Effects of orally administered spinosad (Comfortis) in dogs on adult and immature stages of the cat flea (Ctenocephalides felis)

The efficacy of spinosad against adult fleas (Ctenocephalides felis) on dogs was evaluated in three controlled, blinded studies. One study was conducted to determine speed of kill on experimentally infested dogs. Two additional studies were designed to assess the efficacy of spinosad in preventing environmental contamination with flea eggs (USA study and EU study). An additional objective of the USA study was to assess the effects of skin and hair-coat debris from spinosad-treated dogs on eggs and larvae of C. felis. Dogs were randomly allocated to treatment with beef-flavored spinosad tablets, administered orally at a minimum dosage of 30mg/kg, or placebo. In the first study, speed of kill was determined by flea comb counts performed at 0.5, 1, 2, 4, 8, 12, 24 and 48h after spinosad treatment. Reductions in geometric mean flea counts for spinosad-treated dogs, compared to placebo were 53.7% at 0.5h, 64.2% at 1h, 85.8% at 2h and 100% at 4 through 48h post-treatment (p<0.05 at 1h and beyond).
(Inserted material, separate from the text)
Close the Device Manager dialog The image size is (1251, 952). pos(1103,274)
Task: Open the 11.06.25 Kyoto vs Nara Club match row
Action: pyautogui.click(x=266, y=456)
In the 2 flea egg production studies, dogs were treated (spinosad or placebo) once on day 0, infested with 600 fleas approximately 3h post-treatment and reinfested with approximately 600 fleas at intervals over 1 month. Flea eggs were collected starting at approximately 72h after each infestation. Eggs were examined for any effects of spinosad on egg viability. Efficacy of spinosad was also evaluated against environmental eggs and larvae exposed to canine hair-coat debris collected on days 3, 7, 14, 21, and 30. Spinosad was highly effective in reducing flea egg production (>99.8% across the entire study period) compared to control dogs in both egg collection studies. Insufficient numbers of eggs were recovered from spinosad-treated dogs to determine the viability of those eggs. There was no evidence of any effect on environmental flea stages, indicating that spinosad was not present in the skin debris of spinosad-treated dogs. The capability of spinosad to quickly kill adult fleas, and to greatly reduce egg production following challenge with high numbers of adult fleas is important in breaking the flea life cycle and preventing the introduction and establishment of new flea infestations in the household.